Thursday, November 28, 2013

grief on the most-gracious-day-ever.

Days like today, for most, will be filled with oh-so-satisfying mounds of turkey, the joy of a family united, the coma after the food {plus the football, of course} and the round-and-round-the-table-of-joyful-I-am-thankful-fors.

Gratitude. We give gratitude to the bearded God Man for all that he has given us -- our spouses, our homes, our health, our starbucks coffee. 

We tell Him that we are thankful for all that He has done. Praise Him for giving us that job we wanted. That raise we wanted. That scholarship we wanted. That husband we wanted. That baby we wanted.

We look to the sky and we tell Him that we know we are blessed and the abundance of love and joy and good tidings is overwhelming. 

It's simply too much. Like that last bite of sweet-potato-pie you take before you decide that if you'd ever like to walk again, you'd better stop now. 

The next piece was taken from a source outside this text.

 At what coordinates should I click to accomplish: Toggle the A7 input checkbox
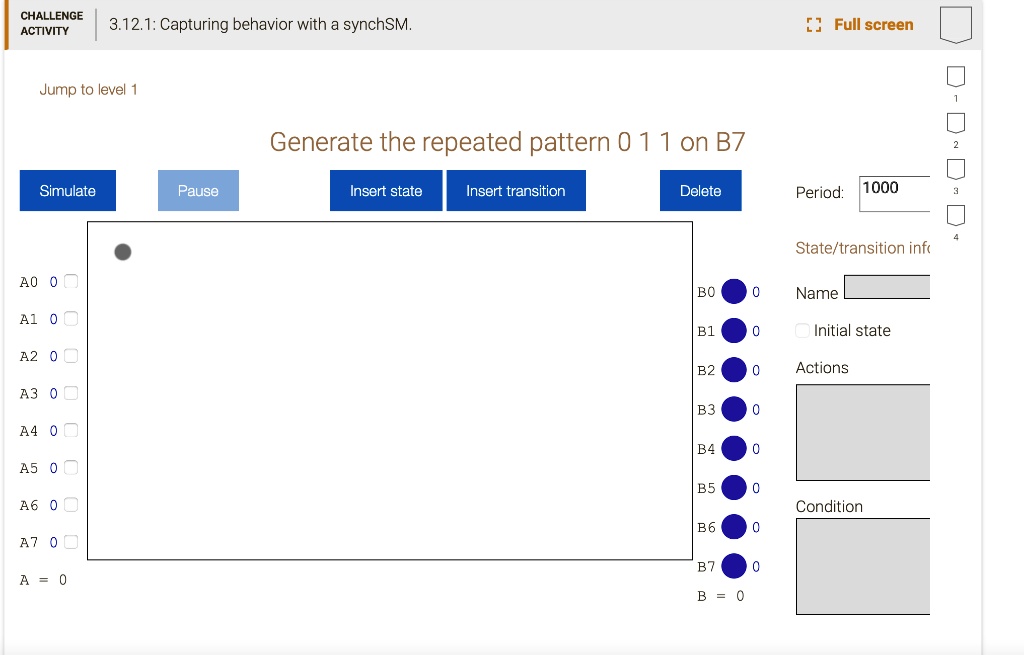(x=71, y=542)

But there's another side to gratitude that the not-so-apparently-blessed will wrestle with in their hearts today. A side to gratitude that I am wrestling with in my heart today.

I'm talking about the unexplainable, heart-wrenching times when the bearded God Man "doesn't prevent" the terrible-awful from raging like a lion and devouring what joy you may have had. 

The times when no matter how much you prayed, how loudly you wailed, how much you were willing to sacrifice,
the bearded God Man withholds the good,
flat out says no,
or wait,
that disease is incurable,
that typhoon killed your family,
that man shot your child,
the city is taking your house,
those foster babies won't be yours to love after all.

How are we to be thankful for the terrible-awful?

Do we lift our hands and say thank you for death?

Maybe the saints could be thankful for the terrible-awful. And maybe you can, too. 

But I am no saint. 

I am very-much-human. And to feel poor and empty on the-most-gracious-day-ever is to be a lone foreigner at someone else's table. 

Maybe you're here with me. The world is rejoicing, but all I can think of is the loss -- the loss of life, my heart, my soul. The death of the belief that if you pray enough, wail enough, believe enough -- the bearded God Man will plead your case and bring victory over that which will utterly destroy you. 

For some, he does. For others, he does not. And I'll never quite understand it

**********************************************

On this beautiful-day-of-thanks, your heart may be breaking. You may feel like the lone foreigner, the weight of loss bearing down on your shoulders, wishing for better news or more favorable circumstances, cracking a smile to get through the hype of today. Let it be so. Grieve as your heart needs to.

Or, there may be a lone foreigner at your table, a loved one whose grief is like an unexpected "plus one," making you re-think your already-arranged-table for eight. Recognize that days like today only amplify grief. Don't ask a thousand questions. Just rearrange your place settings and make room for them to be, even if it's uncomfortable. Weep with your loved one, but don't try to fix their pain. Though you'll feel utterly helpless, you can't do it.

No matter which side of the table you are on, one thing is for certain: 

Grief exists, even on the most-gracious-day-ever. 
Even in the hearts of the seemingly blessed. 
Even at your table. 

Let it be so

1 comment:

  1. Interesting passage when reflecting on being a foreigner or hosting foreigners at one's table:

    Deuteronomy 10:17-20
    For the Lord your God is God of gods and Lord of lords, the great God, mighty and awesome, who shows no partiality and accepts no bribes. He defends the cause of the fatherless and the widow, and loves the foreigner residing among you, giving them food and clothing. And you are to love those who are foreigners, for you yourselves were foreigners in Egypt. Fear the Lord your God and serve him. Hold fast to him and take your oaths in his name.